Friday, April 07, 2006

Overdue Presidential Hardball

President Bush has drawn a line - saying he opposes a fence on the border with Mexico. In one sense, I do not like fences, since they work both ways. But, on the other hand, this is precisely the kind of hardball that is needed. Particularly after 15,000 additional Border Patrol agents, 3,000 additional ICE inspectors, tougher penalties for forging documents and alien smuggling, a mandatory emplyoment verification program, and other measures was not sufficient.

I have no problem with the construction of a virtual fence using surveillance technology and UAVs, and adding more agents to CBP and ICE. The use of MQ-1 Predators may make drug gangs think twice about trying to shoot it out with the Border Patrol.

But a real fence... a 1,951-mile Berlin Wall on the border with Mexico? No way, at least not without serious concessions from the proponents of a wall. Where to start?

* Increase legal immigration by at least 50%.

* Add a guest worker program.

* Provide a way for the 12,000,000 people to come out of the shadows in return for a reduced penalty (a fine and repayment of back taxes). Calling this an amnesty (which is a general pardon granted by a government) is no more truthful than calling the reductions in the rate of growth in spending for Medicare "cuts" as the Democrats did in 1995. There is punishment present in this proposal - it is just not the punishment hard-liners like Michelle Malkin and Tom Tancredo want.

* Pass into law clear and objective conditions for entry into this country as a tourist , a guest worker, a student, and a permanent resident. No more will there be any basis in law for stories like the ones Dafydd posted as a comment at 1:28 PM on this post at Big Lizards. Similar objective and clear requirements for citizenship (with a bare minimum being command of the English language, American history, and civics at a high school level, at least eight years in this country with no serious legal problems, and employment) need to be placed into effect.
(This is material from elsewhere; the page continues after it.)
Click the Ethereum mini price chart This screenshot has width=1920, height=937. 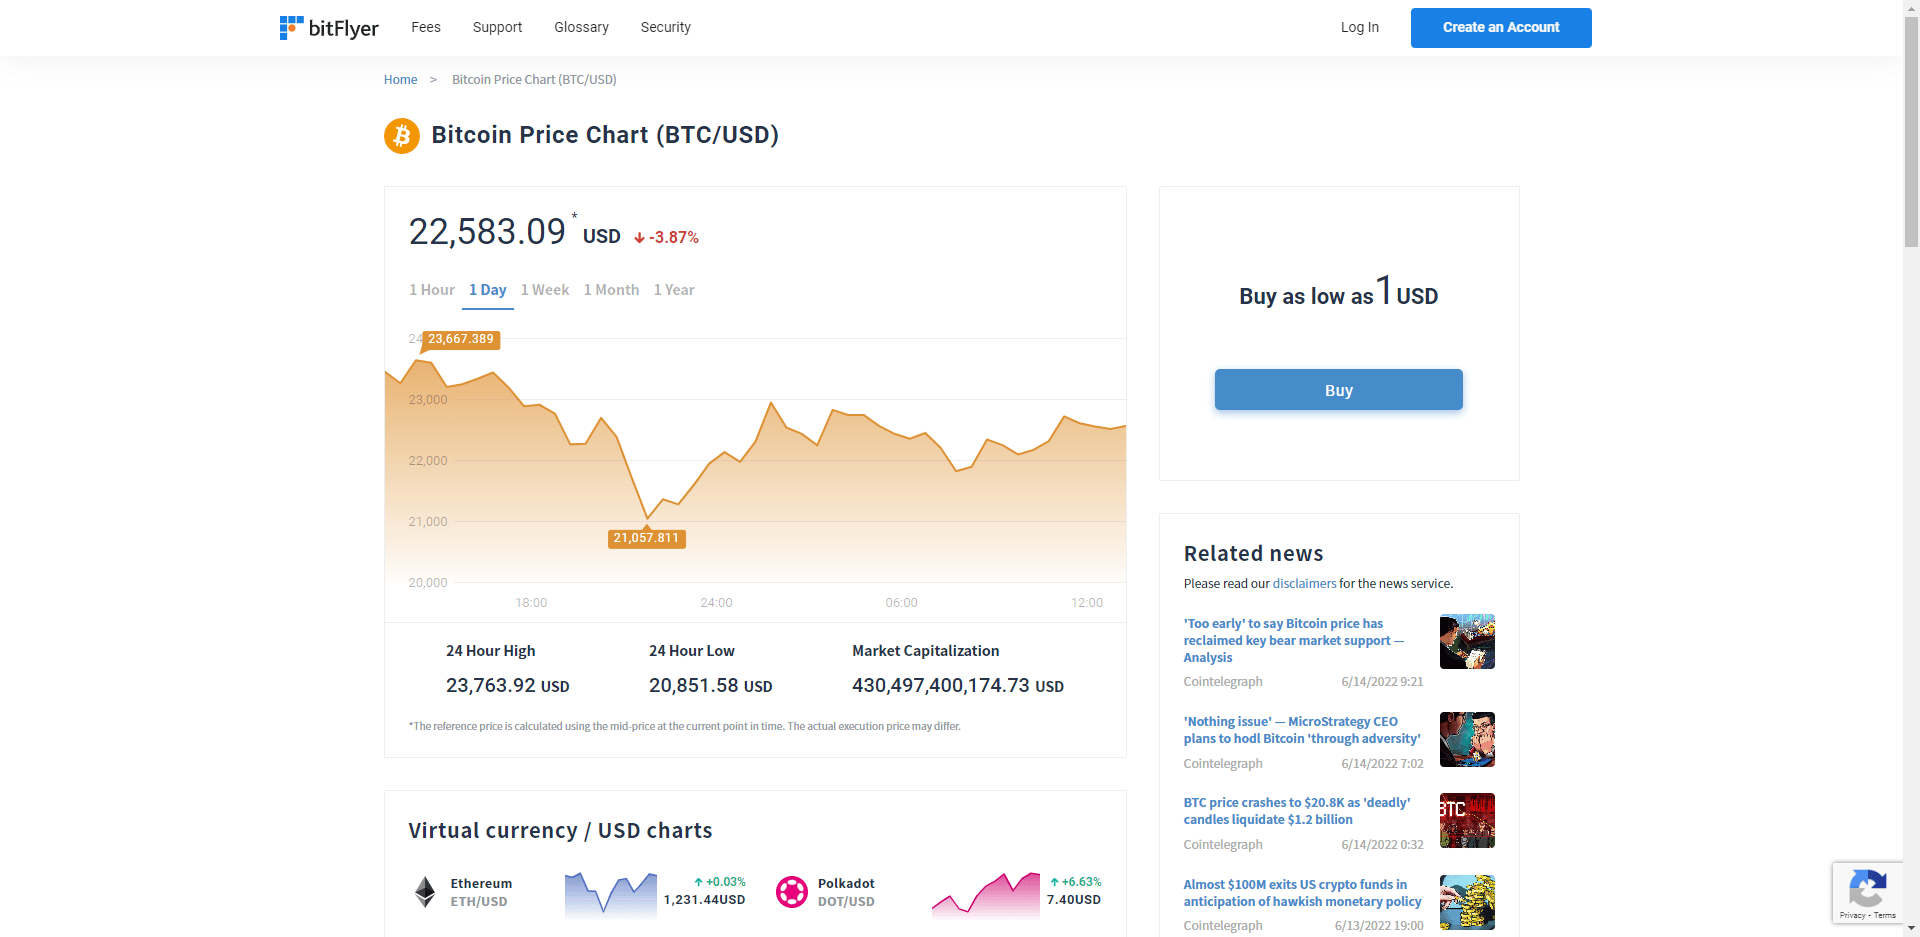pos(610,891)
If people meet these qualifications (or if it cannot be proven they do not meet them within a reasonable time period), then the government should be told to issue the visa on a first-come first-served basis, with exceptions for those who might be in physical danger.
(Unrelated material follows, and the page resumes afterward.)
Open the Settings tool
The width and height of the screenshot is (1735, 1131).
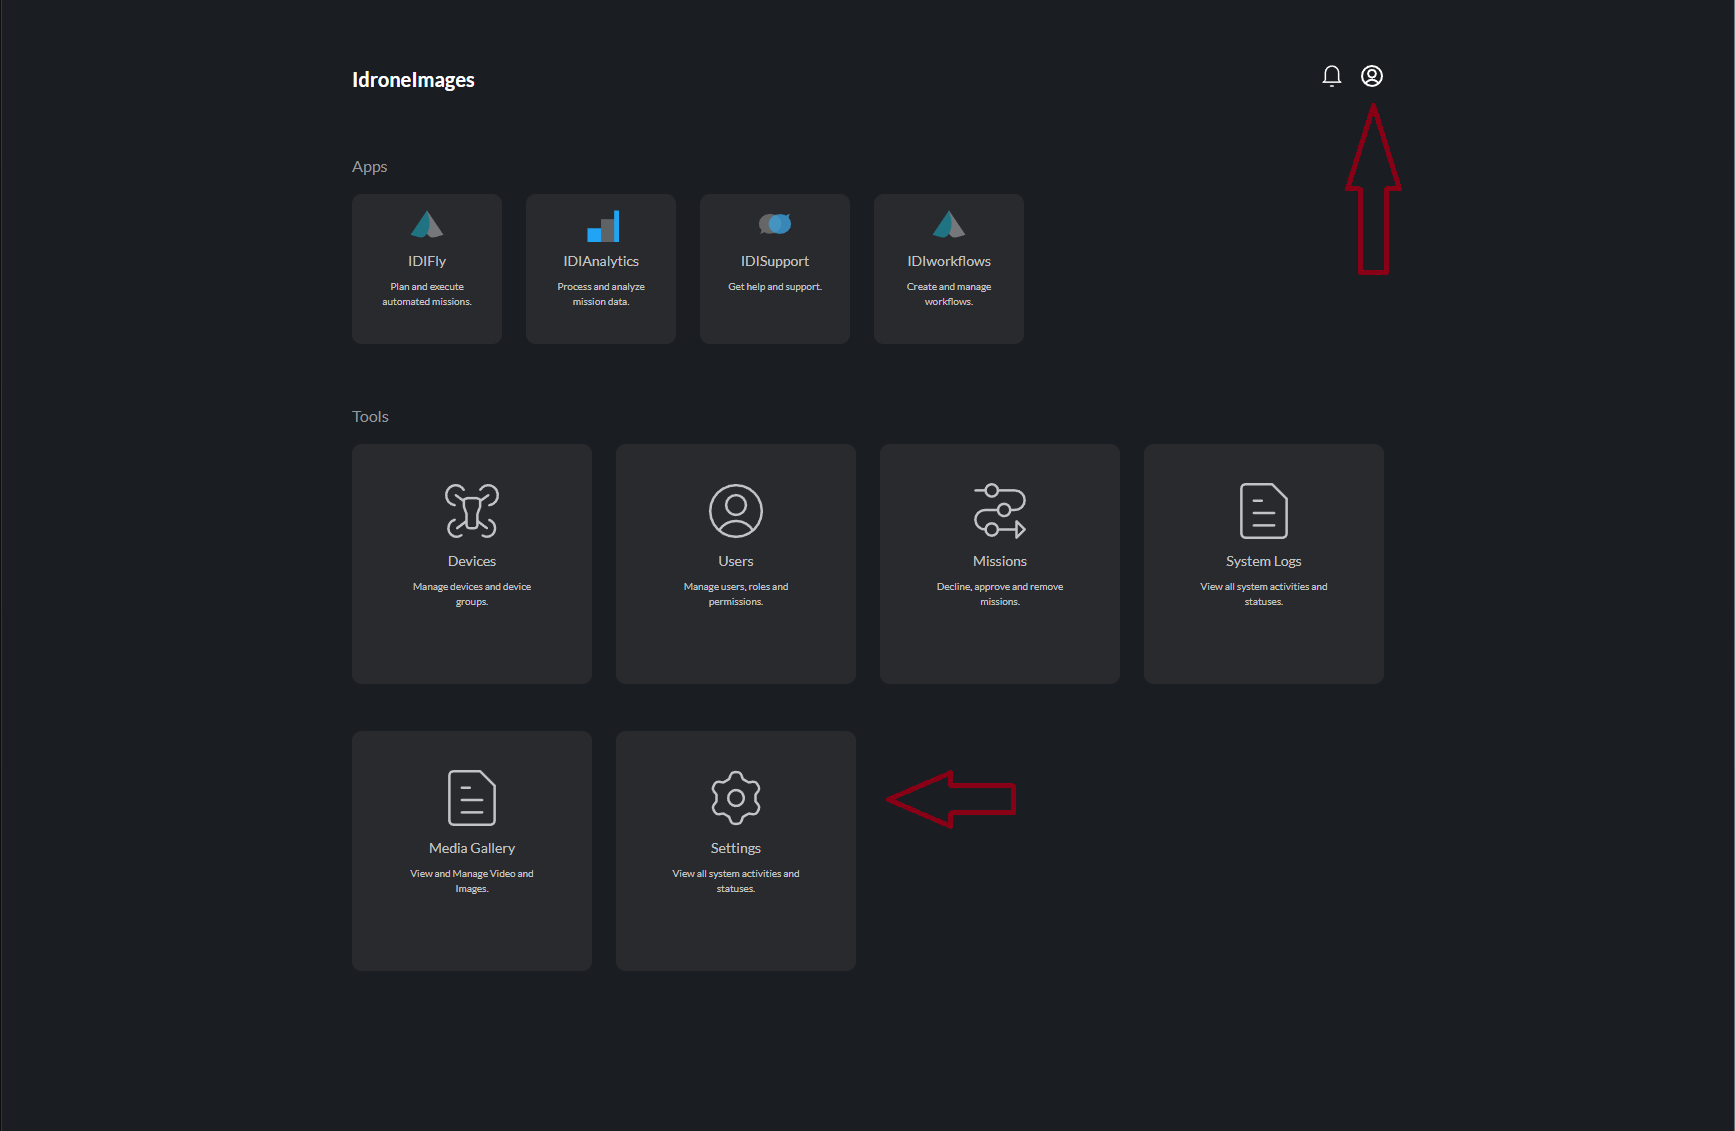point(735,850)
If they want to deal, they can accept these terms, and then we can discuss what kind of fence goes up. This probably sounds harsh, but there seems to be no other way for President Bush to get through to House Republicans, who have already taken part in the disgusting betrayal of a reliable ally in the war on terror, and who have no desire to reform a law that has gone wrong.

Well, maybe if there is a veto or two, and if the business community speaks out enough, the obstinancy of the House Republicans will change. either that, or maybe they will head back to the minority until they learn to address real problems with reasonable solutions, as they largely did in 1995.